Il est temps maintenant d’en venir à un examen plus détaillé de ces trois pensées qui dominèrent le champ intellectuel des années soixante, et qui firent alliance dans la critique de la psychologie. Toutes trois se référèrent à l’article de Georges Canguilhem ‘«’ ‘Qu’est-ce que la Psychologie ’ ?”, comme à un texte fondateur. Ils accusèrent la psychologie de n’être qu’une idéologie «bourgeoise”, trompeuse, au service de l’adaptation, c’est-à-dire du conditionnement des individus à la libre entreprise.
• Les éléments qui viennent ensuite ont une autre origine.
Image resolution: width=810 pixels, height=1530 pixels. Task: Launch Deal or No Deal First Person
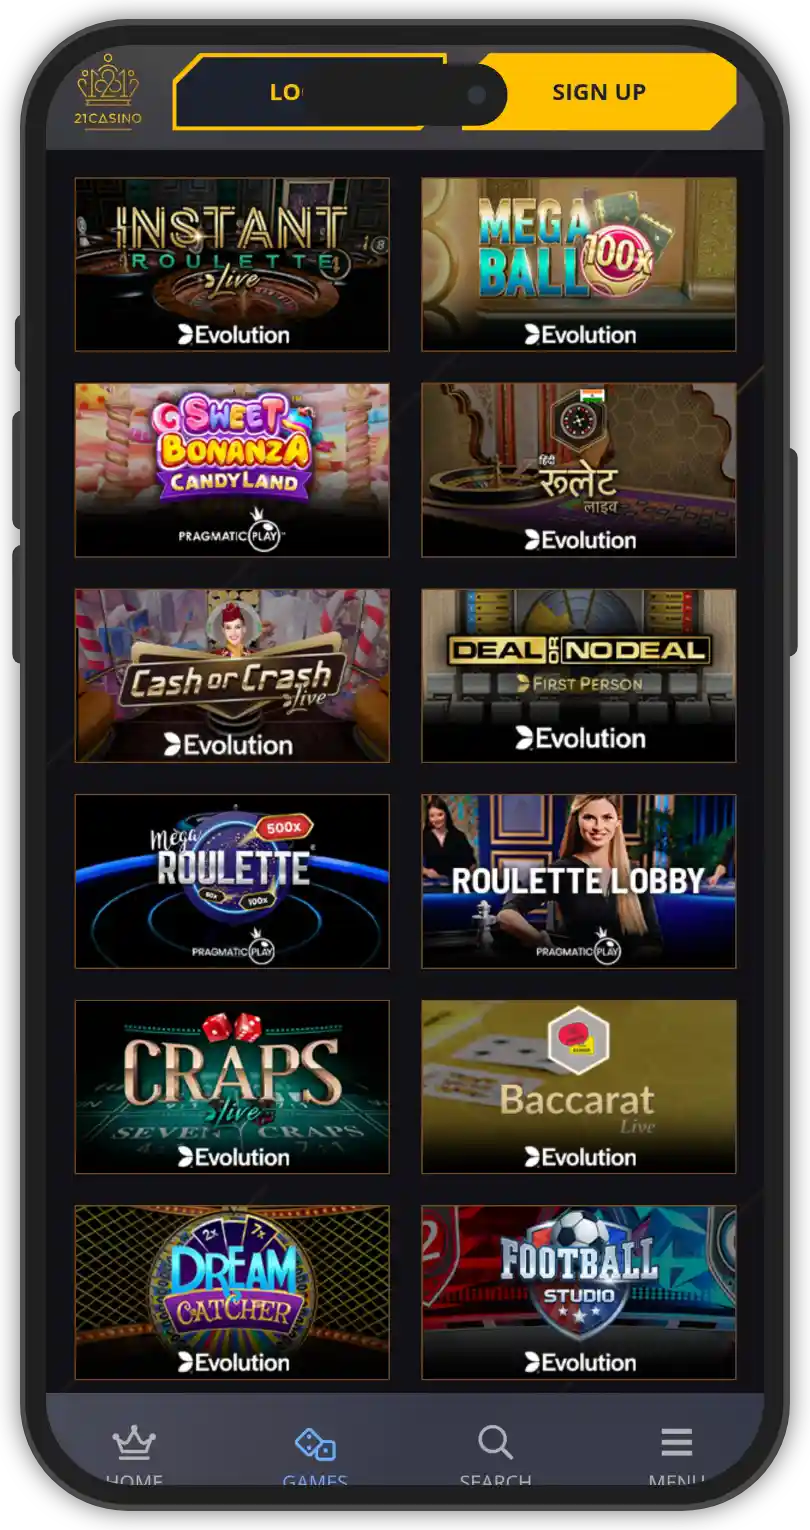(x=579, y=676)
Tous combattirent le sens, l’intériorité, le moi, les pensées «humanistes”. Tous portèrent leur accusation au nom de la Science, à savoir des déterminismes cachés qui imposent leur destin aux sujets. Ils aimèrent les systèmes qui réduisent l’autre à une mécanique. Ils idolâtrèrent les coupures, qui permettent de surplomber le discours de l’autre pour disqualifier. Parfois ils imitèrent le style de la science, déroulant des inférences ou posant des théorèmes. Mais ce qui sans doute les transportait le plus, c’était de copier le style de la chaire, l’éloquence de la chaire des grands prédicateurs.
Cette conception tragique de l’impuissance humaine dérive sans doute de l’inflexion janséniste du catholicisme français à partir du XVIIè. Voir P. Chaunu, M. Foisil, F. de Noirfontaine ( «Le basculement religieux de Paris au XVIIème siècle” Paris, Grasset, 1998). Prigogine et Stengers (1979), qui s’opposent à la conception d’une science transcendante, lui voient aussi une origine janséniste (Ils s’appuient sur J. Roger: «Les sciences de la vie dans la pensée française du XVIIIème siècle”). Ce qui réunit J. Lacan, M. Foucault, L. Althusser sur le front de l’anti-humanisme, vient sans doute de leur éducation janséniste : l’homme ne peut rien, la grace peut tout. Chez Lacan cependant, chez Foucault aussi, ce rigorisme de pensée, s’accomode d’une folie baroque ou libertine, qui manque à Althusser. ( Sur l’anti-humanisme janséniste comme source du purisme révolutionnaire, consulter Maire C. « De la cause de Dieu à la cause de la Nation. Le jansénisme au XVIIIème siècle”, Paris, Gallimard, 1998.